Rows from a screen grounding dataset

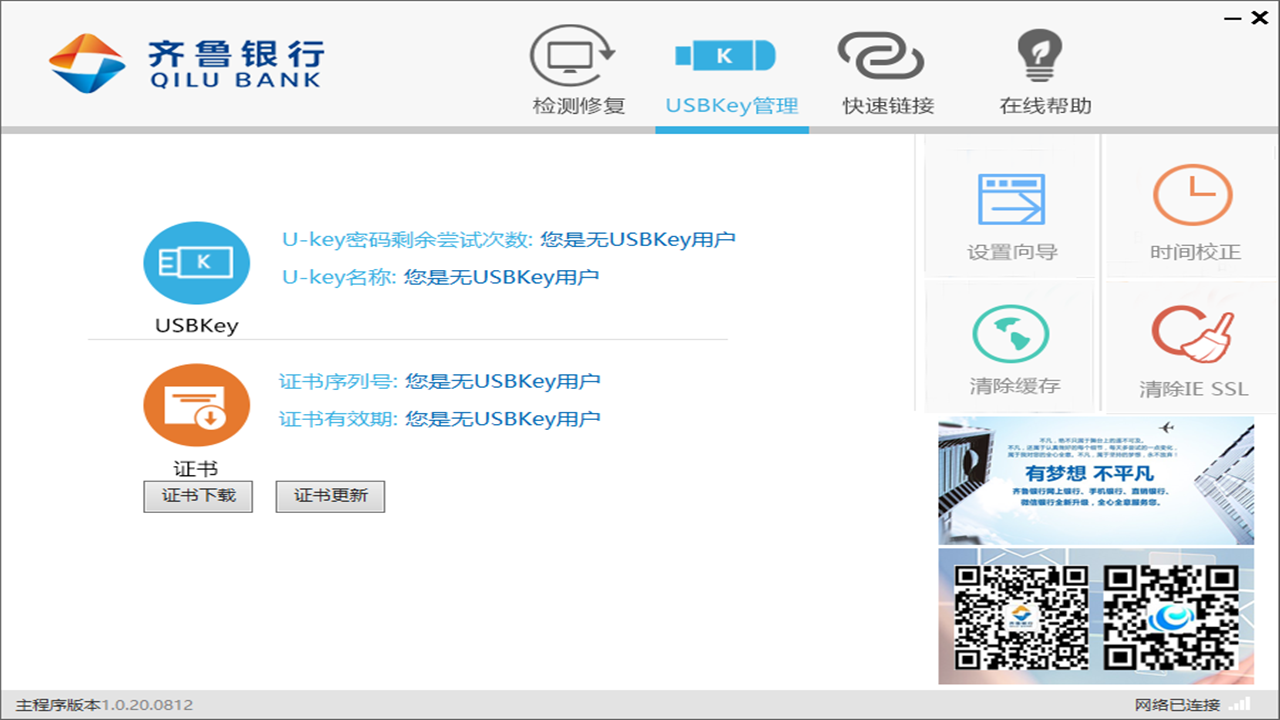Switch to the USBKey管理 tab
Image resolution: width=1280 pixels, height=720 pixels.
[x=730, y=104]
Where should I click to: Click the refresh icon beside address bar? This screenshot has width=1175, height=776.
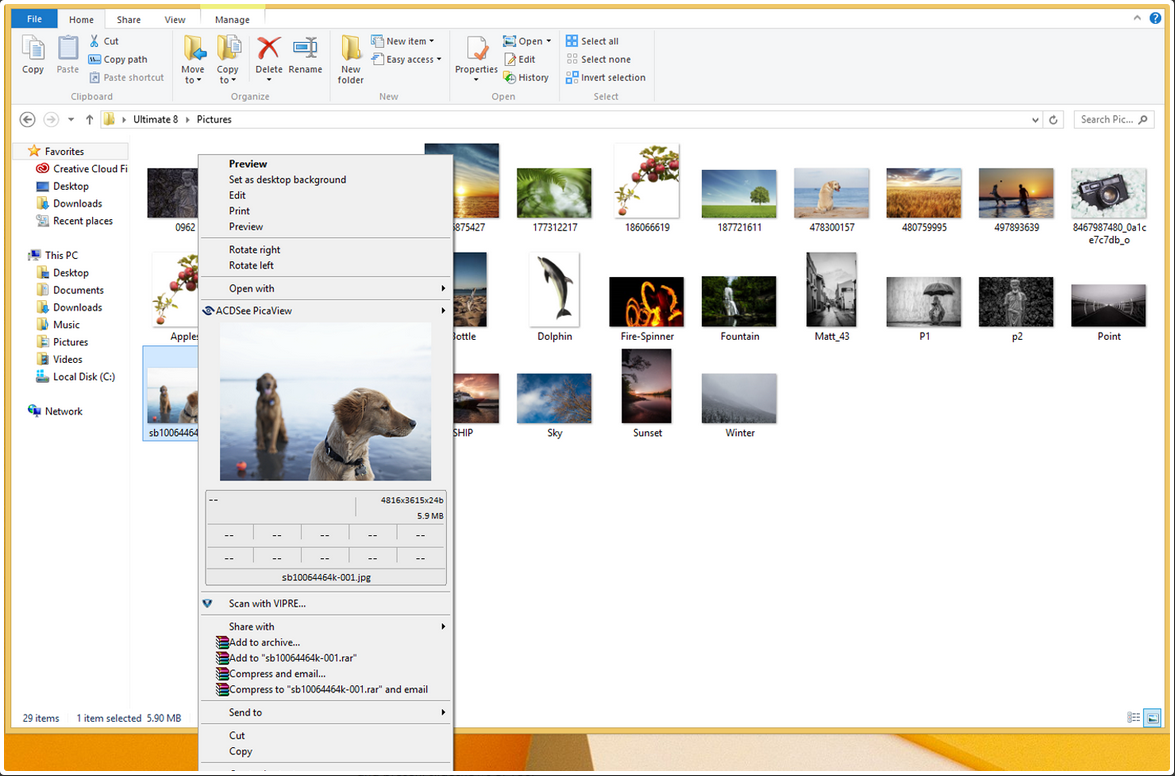pyautogui.click(x=1053, y=120)
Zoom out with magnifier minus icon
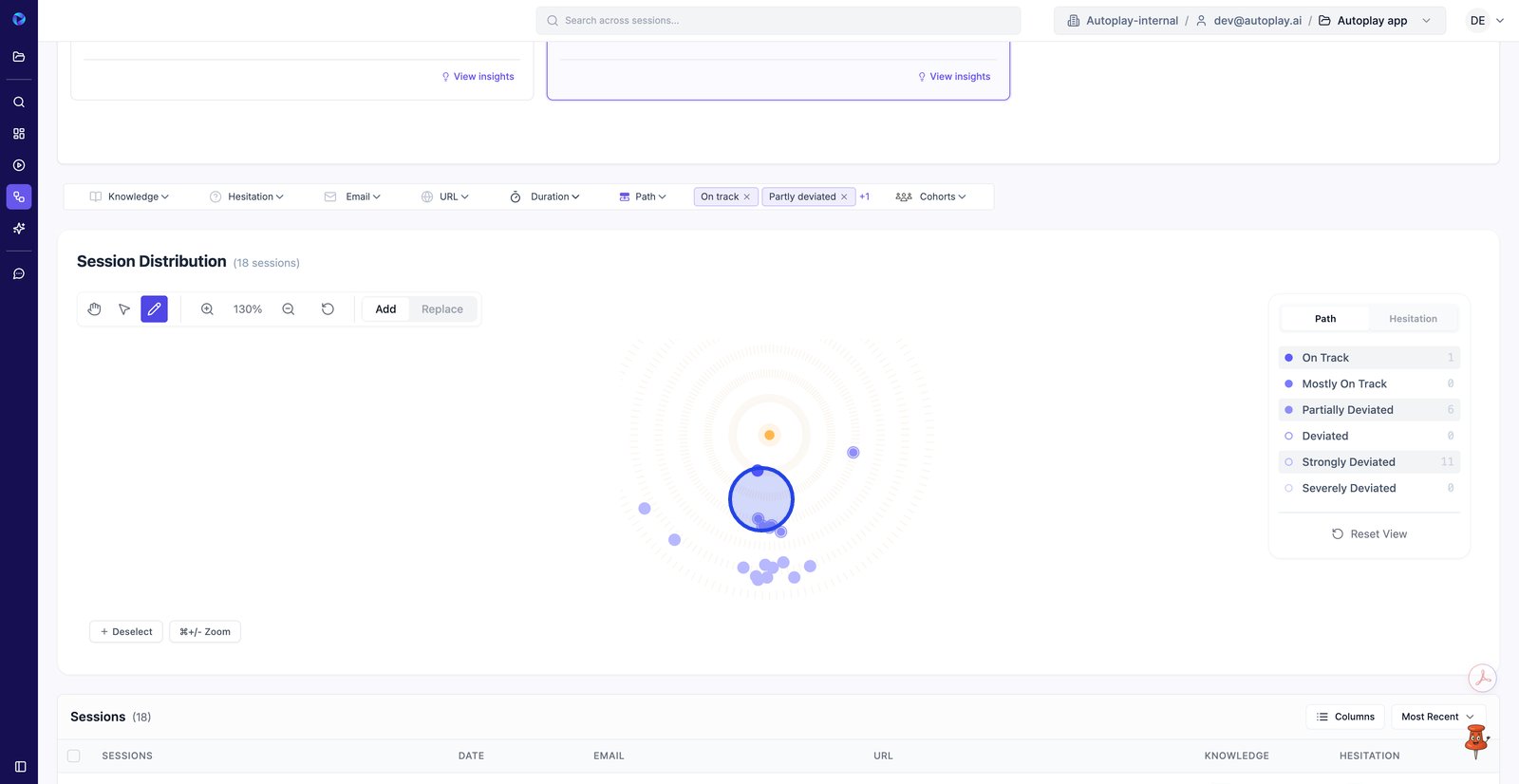 click(x=289, y=309)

=== TASK TO COMPLETE ===
Copy every line of the rows above word for word, leaving out the pictures.

=== SOLUTION FOR THIS PROBLEM ===
Switch to the USBKey管理 tab
Image resolution: width=1280 pixels, height=720 pixels.
[x=730, y=104]
Where should I click to: Click the refresh icon beside address bar? This screenshot has width=1175, height=776.
pyautogui.click(x=1053, y=120)
Zoom out with magnifier minus icon
 click(x=289, y=309)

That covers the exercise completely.